At the end of the 1990s, sports rights holders were increasingly restricting the access of photography agencies and individual sports photographers into events. The story was not a new one – up until 1972, only one photographic agency was allowed in to a cricket ground to photograph test matches. Things were looking like turning full circle.
The sale of EMPICS’ main competitor, Allsport, to Getty Images in 1997 for £30m had not helped the case for sports photography agencies. Sports rights holders wanted to only grant access to events under licence – and each year the terms became more restrictive. In many cases, the rights holder would rather not allow access at all. It was all very, very political.
We decided that our strategy must change. Up to that time, we had really just built relationships with the press officers who gave out photographer passes. We needed to work at a different level, get to know more commercial people – and make sure that if the gates were closed, we were inside a few of them.
To build these relationships, we did two things:-
1. Gave generous access to the historical archives we had acquired to undertake joint ventures with rights holders to create income from photography. We created small photo gallery/ecommerce sites that could be branded by the rights holder – with revenues shared. This used an existing asset to get a foot in the door.
2. Offer a consultancy service that brought in our experience of the photo market – along with expertise in emerging web and mobile technologies.
To undertake this, I left my role running the business (something I was not great at anyway) and effectively became the Business Development Director for the company. It was a fresh challenge – and tested all my networking skills.
The first part of the strategy worked well. We very quickly signed up a number of FA Premier League clubs, followed by Glasgow Rangers in Scotland – and then all 72 Football League clubs. Other sports followed. We started to get our name known as being “different” to other agencies. We were seen as partners and leading edge on our technology. We gave fresh thinking.
As a result of this, we were then approached by Manchester United. I was asked to meet with Ben Hatton, who was their Business Development Director. He had been brought in by Manchester United’s Chief Executive David Gill to look for new ways to generate income from media and sponsorship.
Over the next few years, I worked with Ben and Manchester United as a consultant around their photography. During that time:-
* We did a piece of work that estimated the value they would create by locking out photographers and selling their own pictures to media outlets, as opposed to the value given to Manchester United by their exposure in the printed press. Our business had always had great information systems. We were able to map our share of the market, price per picture and size of pictures used. We used this data to produce estimates of licensing revenue from pictures vs. media value compared to advertising. It was a surprise to United that the photo licensing could only produce 10% of the value created by media exposure. From that point on, they decided to have a much better relationship with photographers – and developed a new-found respect for photography. This was aided at the time by an excellent Club Photographer, John Peters – and a brilliant Head of Communications, Paddy Harverson (who went on to work with Prince Charles and the young Princes William and Harry). David Gill commissioned a media agency to corroborate our figures – and in the next negotiation for shirt sponsorship they added tens of thousands of pounds to the sponsorship fee for Vodafone.
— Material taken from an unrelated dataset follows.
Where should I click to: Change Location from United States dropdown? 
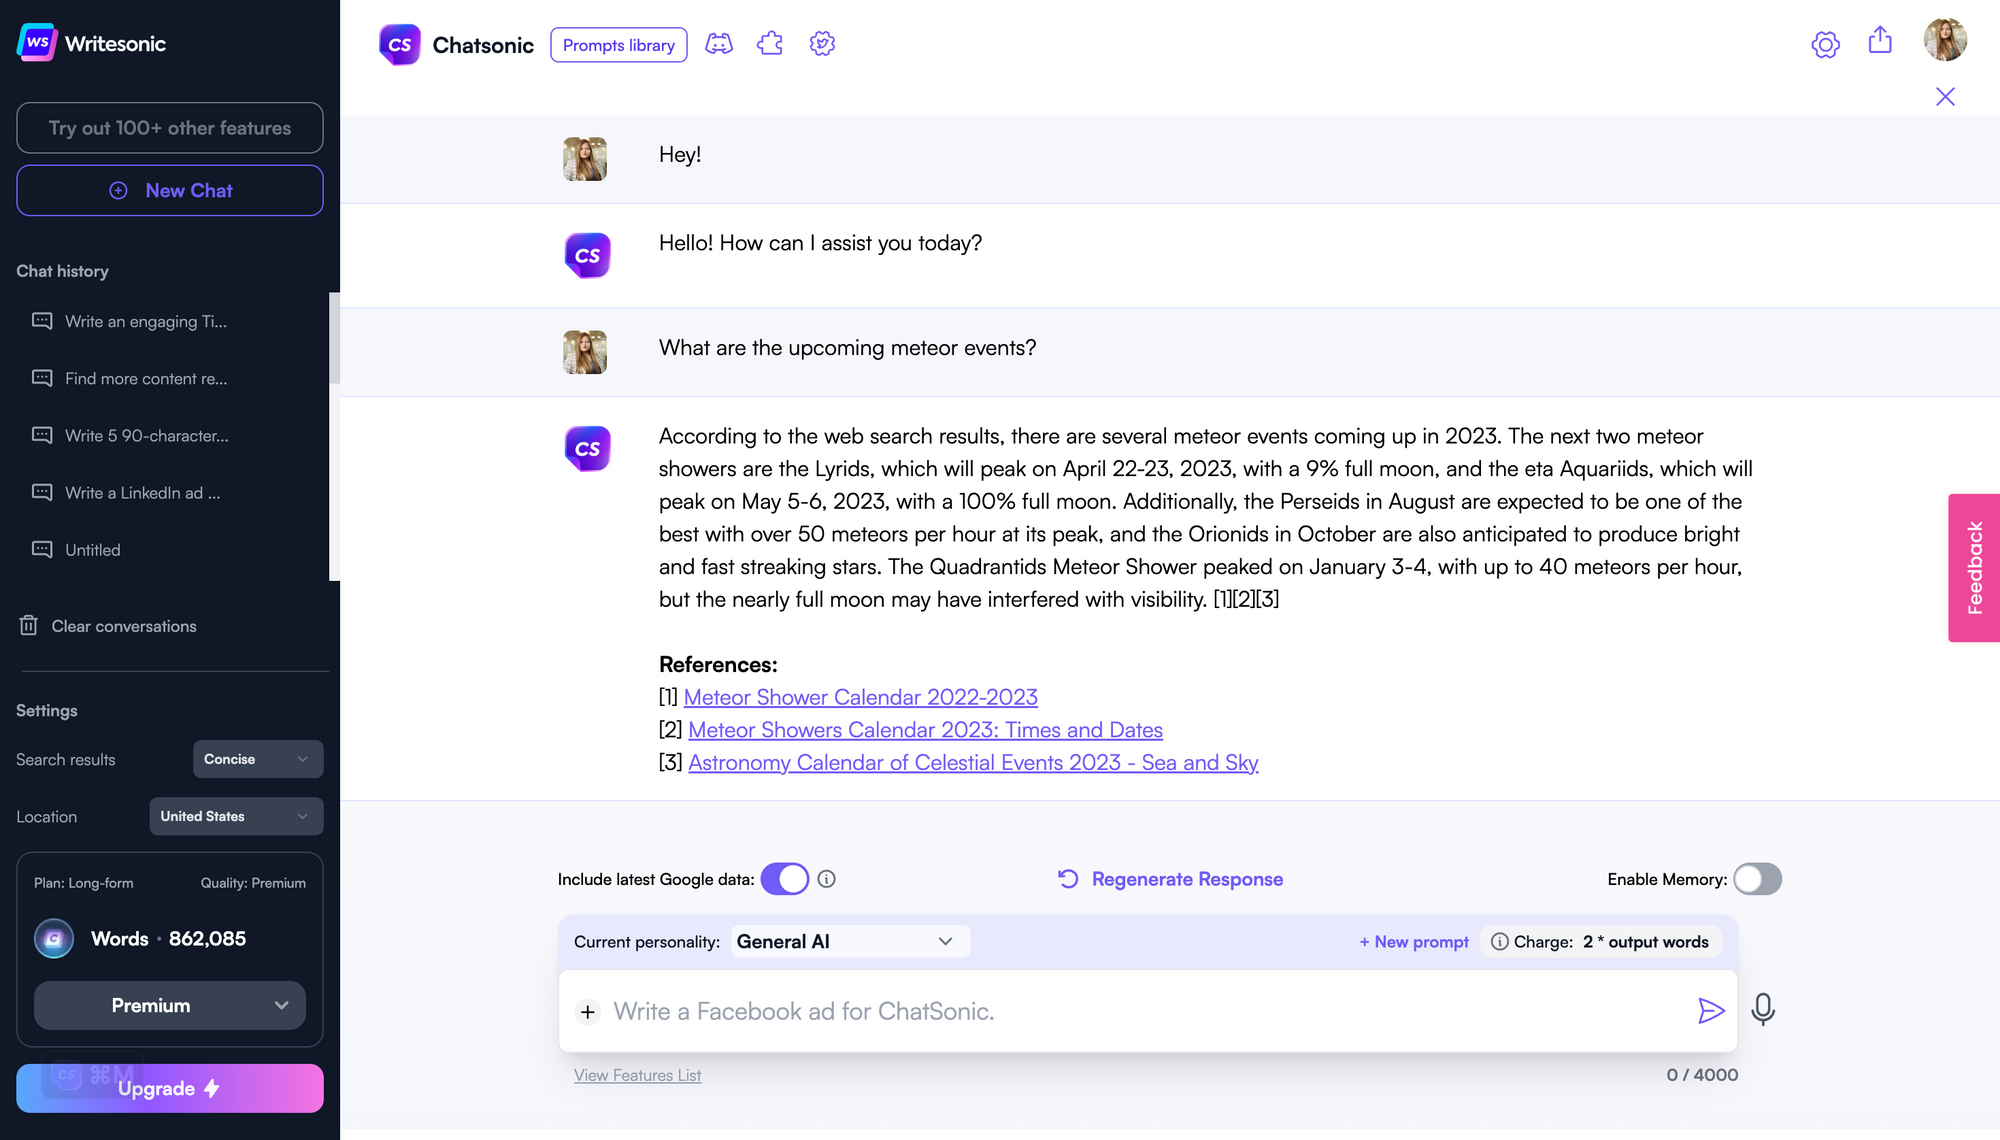[236, 816]
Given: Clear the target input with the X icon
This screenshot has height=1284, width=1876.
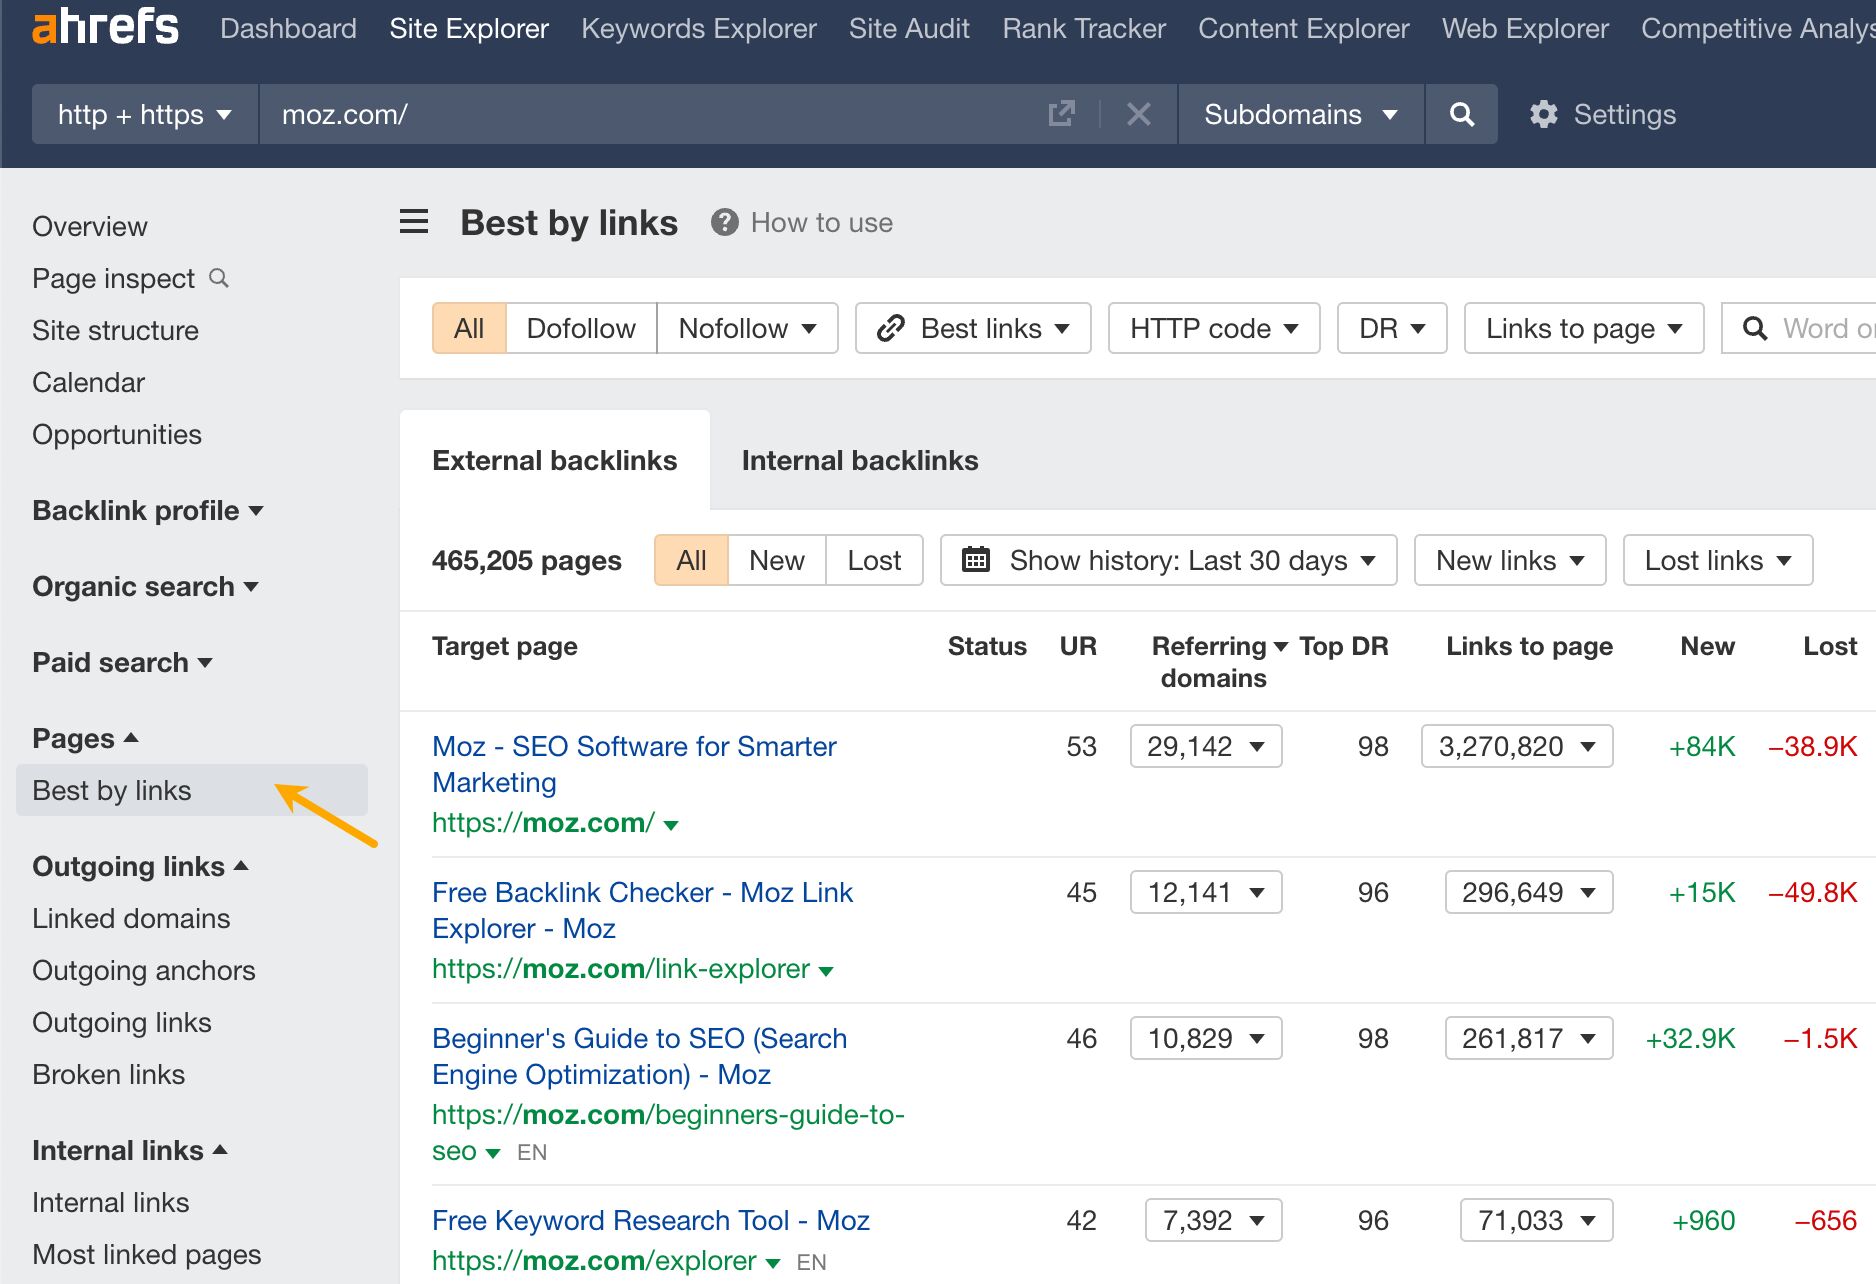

* We then worked on whether a “category” could be created in their Partner programme for photography. We worked with Ben to create some ideas that could be exploited by potential sponsors such as Fujifilm, Kodak, Agfa, Canon, etc. We also calculated what a partnership would be worth for a photo agency as a licensing partner. We had already seen Getty undertake these sorts of arrangements with the US with NFL, NBA, etc. Manchester United brought in Fujifilm as a partner – and Getty Images paid generously to come in as photo licensing partner. Ben was delighted – I remember him telling me how we had managed to create over £1m of value for United through this exercise.
* United gave us all-area access to test out our ideas around live production of photography for mobile phones. The technology – originally called NMSP (New Media Stills Production), then latterly ShootLive – was developed at Old Trafford. We installed wireless networks from scratch – and practised using the system at Youth Team games and Reserve Matches. It helped our credibility while we pulled the technology together – and United enjoyed being leaders in the mobile space.
United were a great organisation to work with. They operated as a professional PLC in an environment that is often filled with unsavoury characters. It was a pleasure.
I went on to do similar consultancy work around photographic access, archives and mobile rights for the likes of the Football Association, UEFA and the Royal and Ancient Golf.
My last “proper job” was in 1983-5. I was a photographer at the Leicester Mercury. It was one of the most enjoyable times of my life. Working within a community, making connections, then gradually gaining trust and respect is a rewarding process.